- Task details: Can you copy every line of the material below word for word, leaving out the pictures?

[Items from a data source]
━━━━━━━━━━━━━━━━━━━━━━━━━━━━━━
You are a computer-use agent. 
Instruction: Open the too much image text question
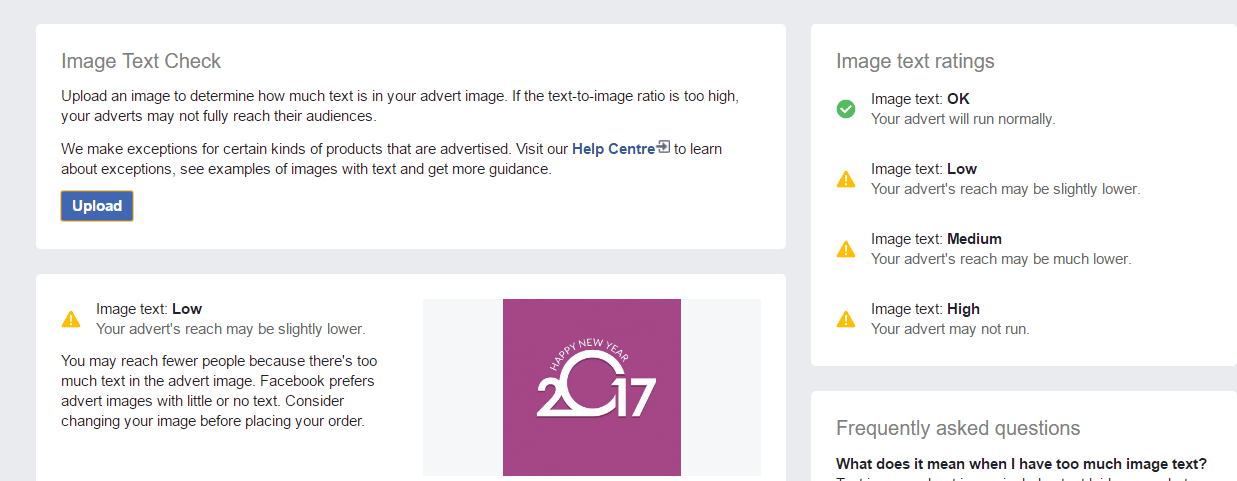coord(1021,464)
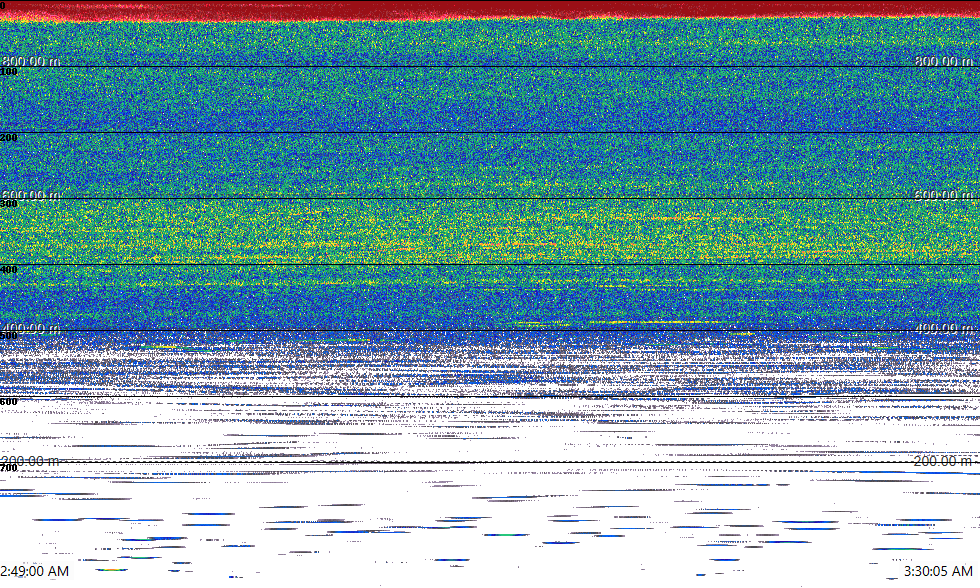Pick the left 400.00 m range label
980x588 pixels.
click(x=31, y=329)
━━━━━━━━━━━━━━━━━━━━━━━━━━━━━━
- Result:
You are a computer-use agent. 
Instruction: Open the too much image text question
coord(1021,464)
Pick the left 400.00 m range label
980x588 pixels.
click(x=31, y=329)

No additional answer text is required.